TASK TO COMPLETE – Starting at the line that contains "534x392 pixels.", copy every line to the end of the material below exactly, and omit the pictures.

DATA FOR PROCESSING –
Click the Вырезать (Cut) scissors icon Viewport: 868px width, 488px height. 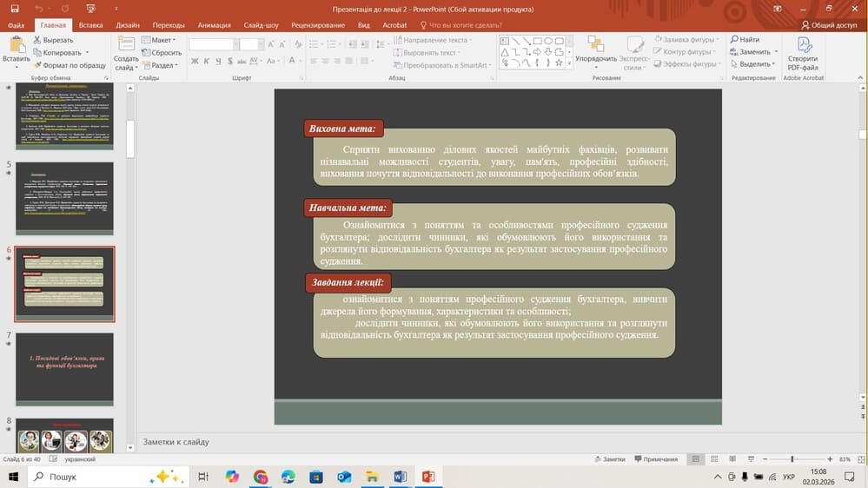pos(38,40)
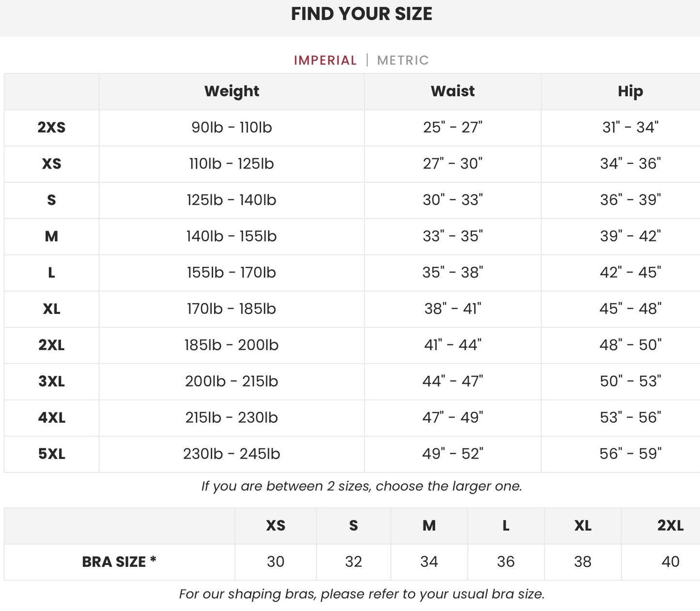This screenshot has height=611, width=700.
Task: Click the 125lb - 140lb weight cell
Action: [232, 200]
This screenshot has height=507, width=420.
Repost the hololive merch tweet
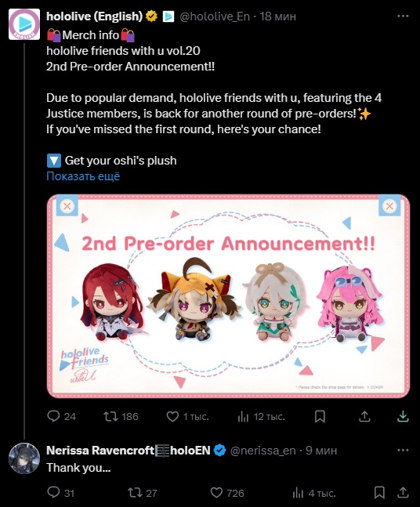[x=110, y=416]
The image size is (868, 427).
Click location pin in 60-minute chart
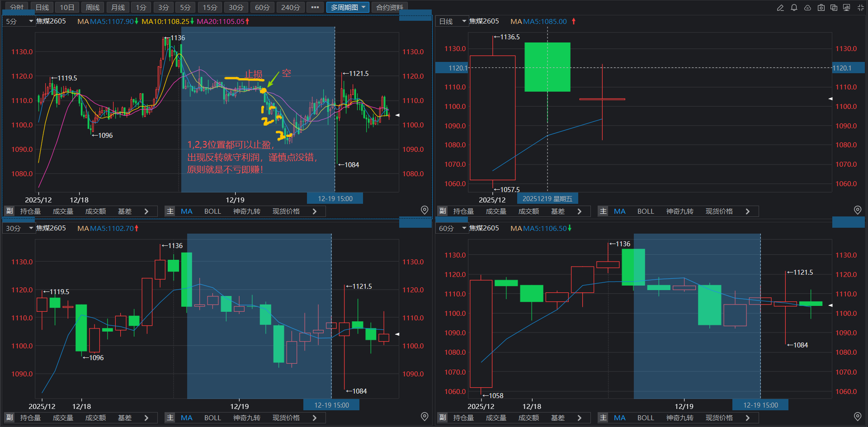coord(858,417)
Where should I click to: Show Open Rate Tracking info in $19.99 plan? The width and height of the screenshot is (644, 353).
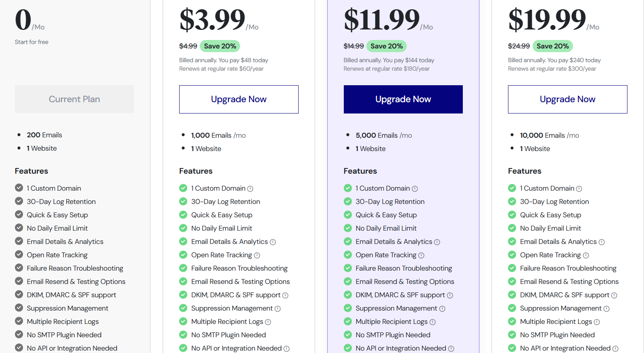point(586,255)
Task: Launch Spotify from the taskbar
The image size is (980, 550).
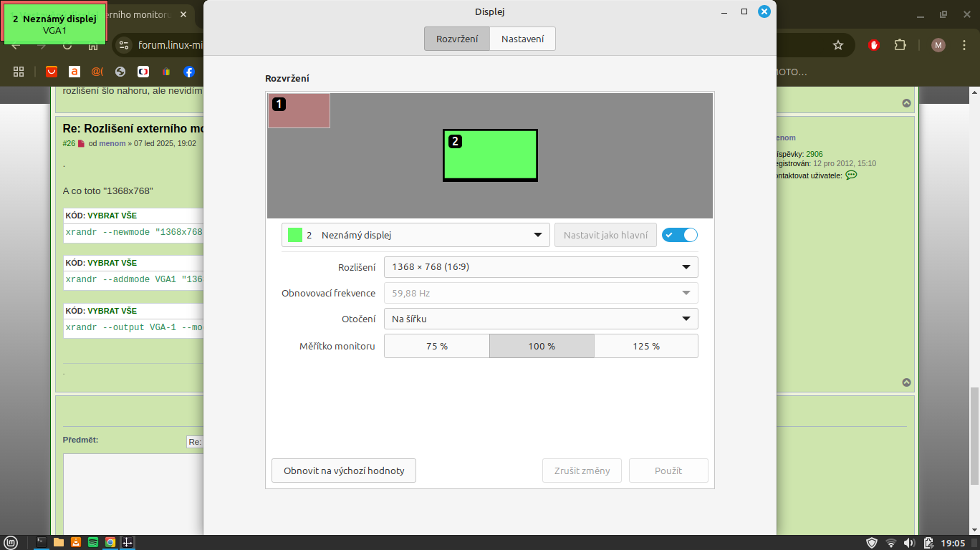Action: point(93,543)
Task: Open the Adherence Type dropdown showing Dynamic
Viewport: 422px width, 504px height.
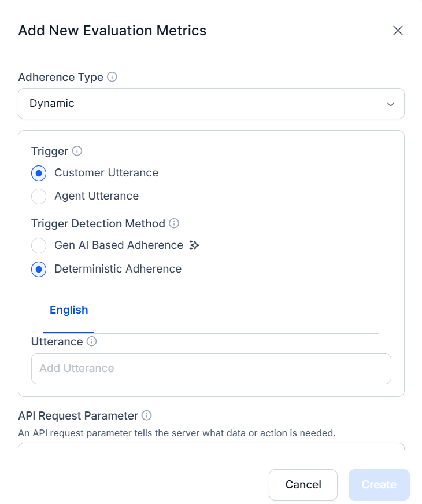Action: [x=211, y=104]
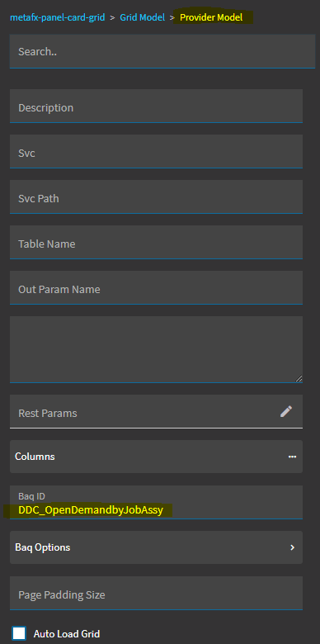Screen dimensions: 320x644
Task: Open the Baq Options section
Action: coord(157,547)
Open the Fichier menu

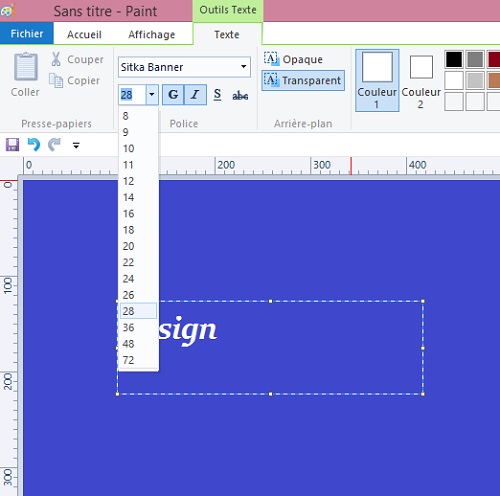(x=27, y=33)
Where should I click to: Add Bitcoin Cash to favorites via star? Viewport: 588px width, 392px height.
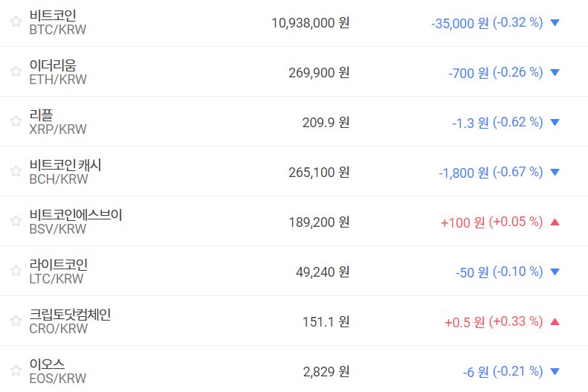pyautogui.click(x=16, y=171)
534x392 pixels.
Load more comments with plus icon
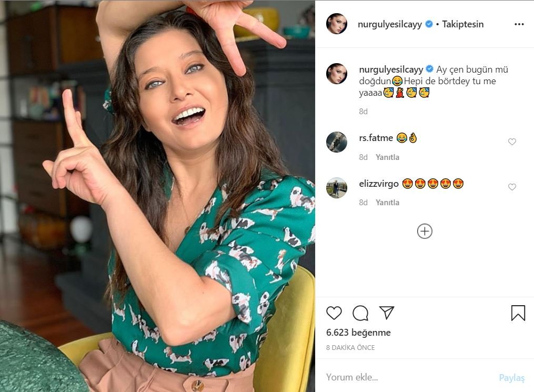425,231
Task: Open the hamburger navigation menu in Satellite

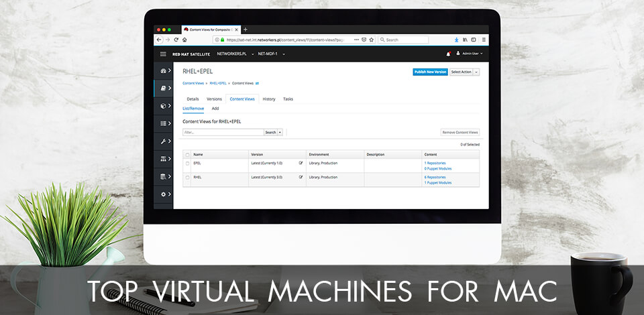Action: (x=162, y=54)
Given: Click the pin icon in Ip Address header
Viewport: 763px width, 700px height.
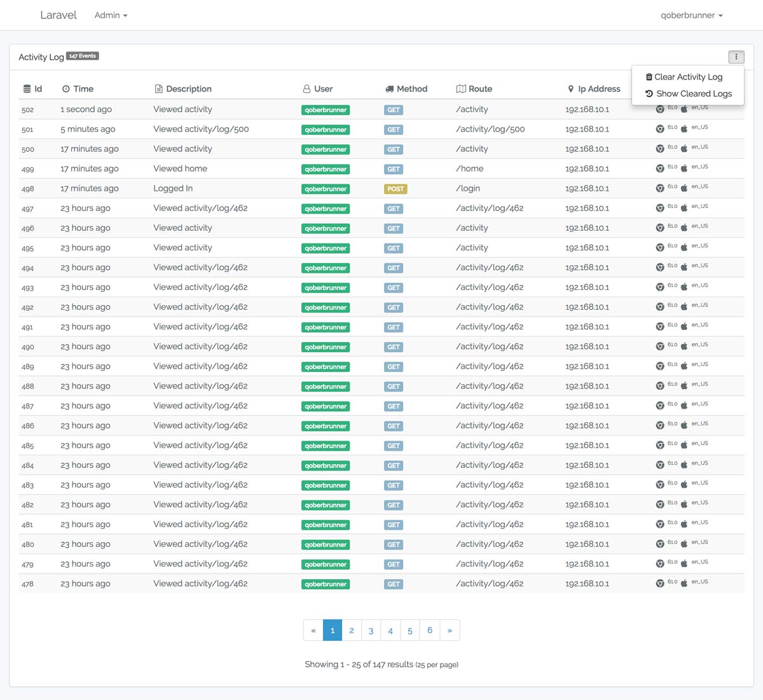Looking at the screenshot, I should pos(571,89).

RESPONSE FOR THIS EXERCISE –
534x392 pixels.
Load more comments with plus icon
425,231
Task: Open the hamburger navigation menu in Satellite

Action: (x=162, y=54)
Given: Click the pin icon in Ip Address header
Viewport: 763px width, 700px height.
Looking at the screenshot, I should pos(571,89).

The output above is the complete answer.